### DIRECTIONS
Would you output all the data exactly as it stands?

### DATA FOR THE TASK
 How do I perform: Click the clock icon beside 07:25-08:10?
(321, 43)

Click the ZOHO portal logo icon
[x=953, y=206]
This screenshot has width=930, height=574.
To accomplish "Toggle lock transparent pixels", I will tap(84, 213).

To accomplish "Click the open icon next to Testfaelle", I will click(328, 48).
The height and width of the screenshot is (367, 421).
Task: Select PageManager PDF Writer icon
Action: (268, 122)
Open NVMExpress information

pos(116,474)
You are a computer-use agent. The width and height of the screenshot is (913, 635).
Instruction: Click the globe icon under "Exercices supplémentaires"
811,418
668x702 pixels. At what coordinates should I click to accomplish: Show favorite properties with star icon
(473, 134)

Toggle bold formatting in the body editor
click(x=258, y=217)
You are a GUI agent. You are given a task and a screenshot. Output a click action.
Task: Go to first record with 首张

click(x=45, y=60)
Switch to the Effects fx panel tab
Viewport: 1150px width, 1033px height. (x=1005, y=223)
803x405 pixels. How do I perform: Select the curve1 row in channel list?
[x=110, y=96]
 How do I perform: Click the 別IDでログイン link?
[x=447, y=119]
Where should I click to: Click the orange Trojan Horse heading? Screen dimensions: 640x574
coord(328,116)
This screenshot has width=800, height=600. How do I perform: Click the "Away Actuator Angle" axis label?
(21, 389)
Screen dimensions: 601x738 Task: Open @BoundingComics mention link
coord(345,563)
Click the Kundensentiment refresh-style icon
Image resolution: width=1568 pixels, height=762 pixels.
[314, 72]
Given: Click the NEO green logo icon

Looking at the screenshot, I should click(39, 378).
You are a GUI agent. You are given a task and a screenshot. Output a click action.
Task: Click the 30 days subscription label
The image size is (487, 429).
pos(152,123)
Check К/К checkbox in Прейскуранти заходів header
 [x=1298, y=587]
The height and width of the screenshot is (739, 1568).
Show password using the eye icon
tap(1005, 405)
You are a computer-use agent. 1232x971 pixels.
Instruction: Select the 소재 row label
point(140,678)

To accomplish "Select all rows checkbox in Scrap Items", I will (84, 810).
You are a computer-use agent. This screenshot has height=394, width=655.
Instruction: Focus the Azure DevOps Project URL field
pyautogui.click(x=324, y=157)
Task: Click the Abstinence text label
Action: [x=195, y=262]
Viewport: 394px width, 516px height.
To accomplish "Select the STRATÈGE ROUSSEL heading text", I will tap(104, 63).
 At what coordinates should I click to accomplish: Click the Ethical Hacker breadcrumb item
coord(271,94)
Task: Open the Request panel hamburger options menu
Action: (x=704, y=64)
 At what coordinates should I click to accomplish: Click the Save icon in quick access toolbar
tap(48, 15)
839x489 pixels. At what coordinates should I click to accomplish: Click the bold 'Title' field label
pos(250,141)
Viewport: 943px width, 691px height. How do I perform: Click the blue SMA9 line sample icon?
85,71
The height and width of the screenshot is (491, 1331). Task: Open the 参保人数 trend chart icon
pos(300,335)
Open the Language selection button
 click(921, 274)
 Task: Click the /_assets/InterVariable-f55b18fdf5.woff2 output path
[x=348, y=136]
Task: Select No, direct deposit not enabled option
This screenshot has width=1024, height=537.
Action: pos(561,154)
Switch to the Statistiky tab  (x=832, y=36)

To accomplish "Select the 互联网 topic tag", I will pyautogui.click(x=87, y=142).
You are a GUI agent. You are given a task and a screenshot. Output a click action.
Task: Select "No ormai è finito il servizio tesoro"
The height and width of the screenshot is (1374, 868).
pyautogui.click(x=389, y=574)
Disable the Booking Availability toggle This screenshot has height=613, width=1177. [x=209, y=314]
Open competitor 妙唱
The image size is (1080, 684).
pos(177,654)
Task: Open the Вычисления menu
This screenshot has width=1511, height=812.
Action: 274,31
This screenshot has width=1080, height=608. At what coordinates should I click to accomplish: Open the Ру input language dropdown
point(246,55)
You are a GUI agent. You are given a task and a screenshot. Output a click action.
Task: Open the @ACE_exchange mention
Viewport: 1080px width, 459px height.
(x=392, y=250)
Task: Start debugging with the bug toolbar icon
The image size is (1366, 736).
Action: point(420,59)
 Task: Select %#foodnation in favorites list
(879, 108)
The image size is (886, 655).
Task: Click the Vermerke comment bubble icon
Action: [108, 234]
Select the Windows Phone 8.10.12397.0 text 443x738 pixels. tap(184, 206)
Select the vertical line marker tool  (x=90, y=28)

### TASK ANSWER
 How do I perform: Click the clock icon beside 07:25-08:10?
(321, 43)

Click the ZOHO portal logo icon
[x=953, y=206]
This screenshot has width=930, height=574.
To accomplish "Toggle lock transparent pixels", I will tap(84, 213).

To accomplish "Click the open icon next to Testfaelle", I will click(328, 48).
The height and width of the screenshot is (367, 421).
Task: Select PageManager PDF Writer icon
Action: (268, 122)
Open NVMExpress information

pos(116,474)
You are a computer-use agent. The width and height of the screenshot is (913, 635).
Instruction: Click the globe icon under "Exercices supplémentaires"
811,418
668x702 pixels. At what coordinates should I click to accomplish: Show favorite properties with star icon
(473, 134)

Toggle bold formatting in the body editor
click(x=258, y=217)
You are a GUI agent. You are given a task and a screenshot. Output a click action.
Task: Go to first record with 首张

click(x=45, y=60)
Switch to the Effects fx panel tab
Viewport: 1150px width, 1033px height. (x=1005, y=223)
803x405 pixels. How do I perform: Select the curve1 row in channel list?
[x=110, y=96]
 How do I perform: Click the 別IDでログイン link?
[x=447, y=119]
Where should I click to: Click the orange Trojan Horse heading? Screen dimensions: 640x574
coord(328,116)
This screenshot has width=800, height=600. How do I perform: Click the "Away Actuator Angle" axis label?
(21, 389)
Screen dimensions: 601x738 Task: Open @BoundingComics mention link
coord(345,563)
Click the Kundensentiment refresh-style icon
Image resolution: width=1568 pixels, height=762 pixels.
[314, 72]
Given: Click the NEO green logo icon

Looking at the screenshot, I should click(39, 378).
You are a GUI agent. You are given a task and a screenshot. Output a click action.
Task: Click the 30 days subscription label
The image size is (487, 429).
pos(152,123)
Check К/К checkbox in Прейскуранти заходів header
 [x=1298, y=587]
The height and width of the screenshot is (739, 1568).
Show password using the eye icon
tap(1005, 405)
You are a computer-use agent. 1232x971 pixels.
Instruction: Select the 소재 row label
point(140,678)

To accomplish "Select all rows checkbox in Scrap Items", I will (84, 810).
You are a computer-use agent. This screenshot has height=394, width=655.
Instruction: Focus the Azure DevOps Project URL field
pyautogui.click(x=324, y=157)
Task: Click the Abstinence text label
Action: [x=195, y=262]
Viewport: 394px width, 516px height.
To accomplish "Select the STRATÈGE ROUSSEL heading text", I will tap(104, 63).
 At what coordinates should I click to accomplish: Click the Ethical Hacker breadcrumb item
coord(271,94)
Task: Open the Request panel hamburger options menu
Action: (x=704, y=64)
 At what coordinates should I click to accomplish: Click the Save icon in quick access toolbar
tap(48, 15)
839x489 pixels. At what coordinates should I click to accomplish: Click the bold 'Title' field label
pos(250,141)
Viewport: 943px width, 691px height. How do I perform: Click the blue SMA9 line sample icon?
85,71
The height and width of the screenshot is (491, 1331). Task: Open the 参保人数 trend chart icon
pos(300,335)
Open the Language selection button
 click(921, 274)
 Task: Click the /_assets/InterVariable-f55b18fdf5.woff2 output path
[x=348, y=136]
Task: Select No, direct deposit not enabled option
This screenshot has width=1024, height=537.
Action: pos(561,154)
Switch to the Statistiky tab  (x=832, y=36)

To accomplish "Select the 互联网 topic tag", I will pyautogui.click(x=87, y=142).
You are a GUI agent. You are given a task and a screenshot. Output a click action.
Task: Select "No ormai è finito il servizio tesoro"
The height and width of the screenshot is (1374, 868).
pyautogui.click(x=389, y=574)
Disable the Booking Availability toggle This screenshot has height=613, width=1177. [x=209, y=314]
Open competitor 妙唱
The image size is (1080, 684).
pos(177,654)
Task: Open the Вычисления menu
This screenshot has width=1511, height=812.
Action: 274,31
This screenshot has width=1080, height=608. At what coordinates should I click to accomplish: Open the Ру input language dropdown
point(246,55)
You are a GUI agent. You are given a task and a screenshot. Output a click action.
Task: Open the @ACE_exchange mention
Viewport: 1080px width, 459px height.
(x=392, y=250)
Task: Start debugging with the bug toolbar icon
The image size is (1366, 736).
Action: point(420,59)
 Task: Select %#foodnation in favorites list
(879, 108)
The image size is (886, 655).
Task: Click the Vermerke comment bubble icon
Action: [108, 234]
Select the Windows Phone 8.10.12397.0 text 443x738 pixels. tap(184, 206)
Select the vertical line marker tool  (x=90, y=28)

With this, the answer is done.